This is exactly the scenario I was describing - this is not a sign of a cooling economy with rising unemployment or underemployment, this is a sign of firm B outcompeting firm A. It might be interesting in its own right, but it's very much not what unemployment is meant to be tracking.

> Sure, but the point is that metrics used to discuss economic health don't typically include metrics that represent wealth inequality, or the standard of living of the general population.

Tons of such metrics are frequently discussed. Things like ratio of CEO to employee pay and income percentages are given all the time. No one feels the need to compare the unemployment rates when it's mentioned CEO to employee pay has increased from 20:1 to 290:1 since 1960. Everyone understands that the economy is a complex, multifaceted thing and the fact it may be doing well or poorly by one metric has no bearing on a discussion of a different aspect.

People care about employment rate because work is critical to our culture - we spend most of our lives working, we identify ourselves by our professions, we rely on income for both survival and social status, most of us would find it extremely unpleasant to be without a job for an extended period of time, and most of us would be delighted if our skills were in high demand at the moment such that we could confidently secure better pay. Regardless of wealth inequality, the overwhelming majority of us want unemployment to be low, and primarily frictional. An unexpected spike in unemployment is well correlated with various bad things which we would love to avoid or at least prepare for. It is a useful metric for economic health, like resting heartrate is a useful metric for bodily health. A good resting heart rate doesn't mean you have nothing else to be concerned about, but a bad resting heart rate is a concern regardless of whatever else is going on.

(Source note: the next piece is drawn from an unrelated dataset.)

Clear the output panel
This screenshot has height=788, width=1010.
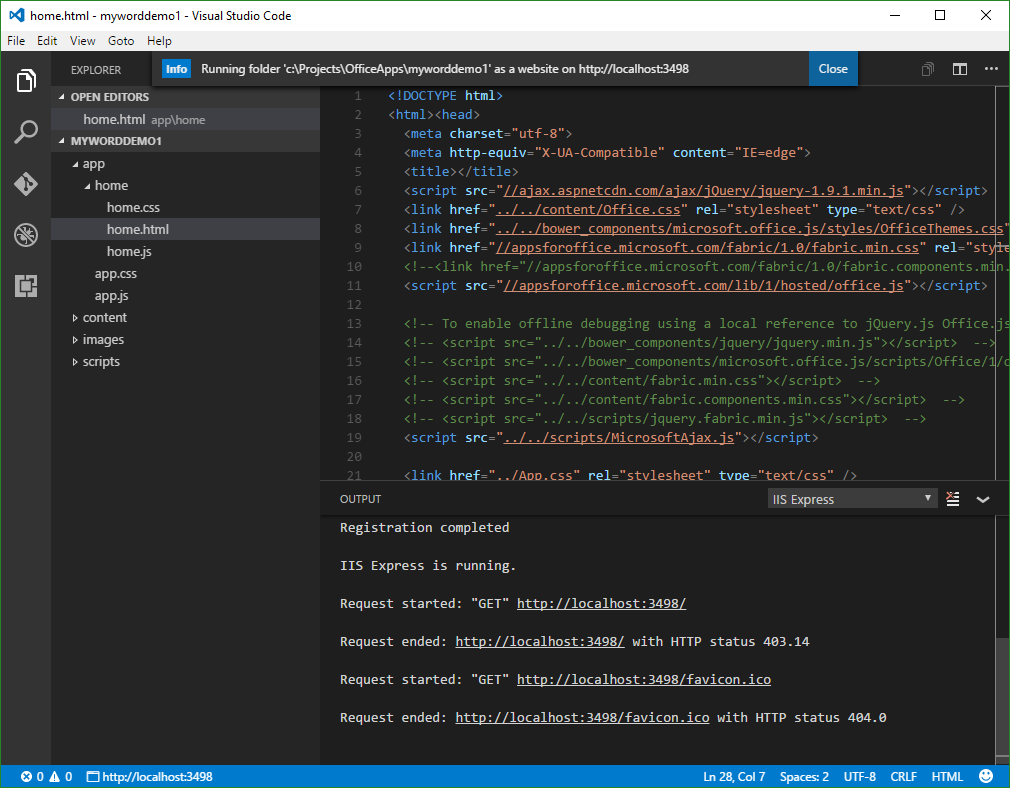953,499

> This is exactly the scenario I was describing - this is not a sign of a cooling economy with rising unemployment or underemployment

It could be. What if B is outcompeting because they have offshored labor, or using new technology that reduces demands for labor. Not that those things are necessarily bad, but just because the total productivity is increasing doesn't necessarily mean everyone is better off.

My point is that the situation described can happen without a change to the average income, and average income isn't a good metric for watching changes in wealth inequality.

> but it's very much not what unemployment is meant to be tracking.

I never said it was.

> Tons of such metrics are frequently discussed. Things like ratio of CEO to employee pay and income percentages are given all the time

IME, such things are talked about much less than unemployment, especially in relation to politics and policy.

And I think part of the reason for that is because it is easy to understand, and it is easier to control with policy than other metrics, since the government can just create new jobs and provide incentives to create jobs, even if those jobs are lower paid than the jobs that were lost.